[Given instruction 1]: Give every username that heads a post in the forum thread on heat transfer vinyl for Lycra.
[Given instruction 2]: In the forum thread on heat transfer vinyl for Lycra, up to what heat have the wrestling singlets pressed by one poster typically been fine?
[Given instruction 3]: Resume the forum thread on heat transfer vinyl for Lycra from the point at which it stops.

[Extract]:
# What's the best brand heat transfer vinyl for Lycra?



## nottypical (May 1, 2009)

In your experience what's the best heat transfer vinyl to use for Lycra? Customer needs vinyl lettering put on some wrestling uniforms and I'm not sure what the best brand to use would be. I'm afraid that the heat will damage the material if it's too high. Thanks!


----------



## JoshEllsworth (Dec 14, 2005)

nottypical said:


> In your experience what's the best heat transfer vinyl to use for Lycra? Customer needs vinyl lettering put on some wrestling uniforms and I'm not sure what the best brand to use would be. I'm afraid that the heat will damage the material if it's too high. Thanks!


My only experience is with our material so I would recommend Spectra Cut Plus. It stretches and applies at a low temp and dwell time.

Other brands may have something similar - the main challenge will be stretch without cracking. The wrestling singlets I've pressed have typically been fine with heat up to 330 degrees.


----------



## EDBD (Oct 27, 2009)

From Stahls they have GORILLA Grip II that works good. I did swin suits with it?

THANK YOU---

EDBD


----------



## girlieprint (Jul 1, 2008)

[Information supplied]:
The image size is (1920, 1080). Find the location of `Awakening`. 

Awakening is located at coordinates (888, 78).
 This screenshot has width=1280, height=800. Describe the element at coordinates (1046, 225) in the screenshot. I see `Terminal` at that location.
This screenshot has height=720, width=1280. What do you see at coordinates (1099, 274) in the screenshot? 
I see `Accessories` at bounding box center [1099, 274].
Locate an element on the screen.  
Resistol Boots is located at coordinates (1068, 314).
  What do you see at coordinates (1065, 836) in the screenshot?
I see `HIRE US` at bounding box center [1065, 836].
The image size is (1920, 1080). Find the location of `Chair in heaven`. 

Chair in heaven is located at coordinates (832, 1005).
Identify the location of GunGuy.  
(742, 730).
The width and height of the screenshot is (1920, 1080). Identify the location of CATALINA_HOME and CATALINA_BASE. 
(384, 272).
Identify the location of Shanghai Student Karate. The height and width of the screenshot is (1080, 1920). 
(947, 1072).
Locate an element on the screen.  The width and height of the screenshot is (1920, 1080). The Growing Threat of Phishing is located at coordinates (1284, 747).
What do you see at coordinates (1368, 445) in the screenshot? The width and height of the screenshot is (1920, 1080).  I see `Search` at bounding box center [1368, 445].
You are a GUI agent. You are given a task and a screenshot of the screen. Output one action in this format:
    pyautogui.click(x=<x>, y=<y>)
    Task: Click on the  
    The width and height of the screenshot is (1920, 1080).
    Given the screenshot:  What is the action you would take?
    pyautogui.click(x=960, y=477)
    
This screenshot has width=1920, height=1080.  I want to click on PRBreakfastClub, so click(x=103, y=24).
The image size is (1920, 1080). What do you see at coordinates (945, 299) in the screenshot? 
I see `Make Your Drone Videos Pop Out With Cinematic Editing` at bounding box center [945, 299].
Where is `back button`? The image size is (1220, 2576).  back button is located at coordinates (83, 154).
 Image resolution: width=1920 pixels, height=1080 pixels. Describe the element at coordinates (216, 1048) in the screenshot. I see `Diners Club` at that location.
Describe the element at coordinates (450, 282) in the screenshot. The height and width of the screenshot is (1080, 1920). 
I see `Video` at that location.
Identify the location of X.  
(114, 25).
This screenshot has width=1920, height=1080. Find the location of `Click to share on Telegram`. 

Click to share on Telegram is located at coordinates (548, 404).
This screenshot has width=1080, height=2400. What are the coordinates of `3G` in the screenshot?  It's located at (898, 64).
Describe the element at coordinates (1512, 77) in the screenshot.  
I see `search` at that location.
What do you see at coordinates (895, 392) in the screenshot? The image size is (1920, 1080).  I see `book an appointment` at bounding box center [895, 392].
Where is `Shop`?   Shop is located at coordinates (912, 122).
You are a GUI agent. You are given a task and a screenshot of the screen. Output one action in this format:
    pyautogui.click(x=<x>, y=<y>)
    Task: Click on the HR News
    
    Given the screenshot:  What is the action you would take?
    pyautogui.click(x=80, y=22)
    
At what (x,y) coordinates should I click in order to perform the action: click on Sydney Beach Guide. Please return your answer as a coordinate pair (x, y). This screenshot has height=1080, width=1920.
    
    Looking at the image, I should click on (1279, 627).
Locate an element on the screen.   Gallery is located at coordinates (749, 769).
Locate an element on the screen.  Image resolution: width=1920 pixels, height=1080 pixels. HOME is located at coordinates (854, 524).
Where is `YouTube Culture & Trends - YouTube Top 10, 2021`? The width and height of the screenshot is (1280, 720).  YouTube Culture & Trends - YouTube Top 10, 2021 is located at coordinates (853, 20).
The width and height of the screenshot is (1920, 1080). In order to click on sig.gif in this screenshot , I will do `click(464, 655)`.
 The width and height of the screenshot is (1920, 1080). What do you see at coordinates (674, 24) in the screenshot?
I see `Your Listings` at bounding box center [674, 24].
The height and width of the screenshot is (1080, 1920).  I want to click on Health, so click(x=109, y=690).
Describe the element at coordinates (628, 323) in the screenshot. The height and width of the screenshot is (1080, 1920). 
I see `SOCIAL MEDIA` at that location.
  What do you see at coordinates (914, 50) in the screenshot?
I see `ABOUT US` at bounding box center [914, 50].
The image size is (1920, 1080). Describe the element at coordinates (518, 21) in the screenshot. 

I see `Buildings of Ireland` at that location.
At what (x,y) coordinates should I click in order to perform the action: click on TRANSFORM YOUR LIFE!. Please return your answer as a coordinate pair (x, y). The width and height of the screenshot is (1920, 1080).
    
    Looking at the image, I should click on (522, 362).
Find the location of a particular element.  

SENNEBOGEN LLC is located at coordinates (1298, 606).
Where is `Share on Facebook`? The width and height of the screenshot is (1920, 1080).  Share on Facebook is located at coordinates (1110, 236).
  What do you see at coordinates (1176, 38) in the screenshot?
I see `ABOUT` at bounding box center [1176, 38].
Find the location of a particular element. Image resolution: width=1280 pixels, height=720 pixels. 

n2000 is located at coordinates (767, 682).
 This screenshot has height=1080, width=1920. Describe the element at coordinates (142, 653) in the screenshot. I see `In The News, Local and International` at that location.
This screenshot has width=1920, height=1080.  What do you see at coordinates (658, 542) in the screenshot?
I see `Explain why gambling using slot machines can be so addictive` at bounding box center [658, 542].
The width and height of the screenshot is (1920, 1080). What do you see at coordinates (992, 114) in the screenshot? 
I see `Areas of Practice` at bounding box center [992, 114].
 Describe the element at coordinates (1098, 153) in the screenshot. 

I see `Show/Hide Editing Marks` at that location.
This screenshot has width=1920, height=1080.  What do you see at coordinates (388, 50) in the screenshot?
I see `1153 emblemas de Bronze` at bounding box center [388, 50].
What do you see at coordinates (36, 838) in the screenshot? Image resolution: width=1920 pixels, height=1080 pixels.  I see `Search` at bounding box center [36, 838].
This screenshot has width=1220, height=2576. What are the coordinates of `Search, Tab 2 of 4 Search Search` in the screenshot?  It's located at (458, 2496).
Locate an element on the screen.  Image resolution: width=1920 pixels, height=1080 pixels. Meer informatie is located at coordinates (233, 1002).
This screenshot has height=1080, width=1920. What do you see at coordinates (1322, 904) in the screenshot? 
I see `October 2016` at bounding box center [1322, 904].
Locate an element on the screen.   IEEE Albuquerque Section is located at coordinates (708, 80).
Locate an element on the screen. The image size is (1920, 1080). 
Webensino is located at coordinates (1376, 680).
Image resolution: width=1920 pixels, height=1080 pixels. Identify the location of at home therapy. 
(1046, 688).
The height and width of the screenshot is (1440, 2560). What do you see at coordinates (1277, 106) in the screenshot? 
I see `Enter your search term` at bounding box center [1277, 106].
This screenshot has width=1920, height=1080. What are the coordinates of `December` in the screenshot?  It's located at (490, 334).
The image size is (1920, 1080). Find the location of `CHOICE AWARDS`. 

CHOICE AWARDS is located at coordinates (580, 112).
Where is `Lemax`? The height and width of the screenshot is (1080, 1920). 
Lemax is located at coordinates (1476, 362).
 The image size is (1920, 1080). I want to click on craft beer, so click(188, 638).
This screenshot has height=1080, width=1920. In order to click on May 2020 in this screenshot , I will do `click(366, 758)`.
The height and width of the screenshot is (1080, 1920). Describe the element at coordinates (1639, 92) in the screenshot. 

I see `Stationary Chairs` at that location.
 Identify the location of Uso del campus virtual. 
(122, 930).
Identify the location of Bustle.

[Exercise response 1]:
nottypical
JoshEllsworth
EDBD
girlieprint

[Exercise response 2]: Up to 330 degrees.

[Exercise response 3]:
JoshEllsworth said:


> My only experience is with our material so I would recommend Spectra Cut Plus. It stretches and applies at a low temp and dwell time.
> 
> Other brands may have something similar - the main challenge will be stretch without cracking. The wrestling singlets I've pressed have typically been fine with heat up to 330 degrees.


Hi Josh, any new products for this? Have request for printing on lycra rashguards and debating whether to screen print or heat press. Thanks!


----------



## JoshEllsworth (Dec 14, 2005)

girlieprint said:


> Hi Josh, any new products for this? Have request for printing on lycra rashguards and debating whether to screen print or heat press. Thanks!


CAD-CUT Premium Plus would be a good solution for this type of stretch fabric.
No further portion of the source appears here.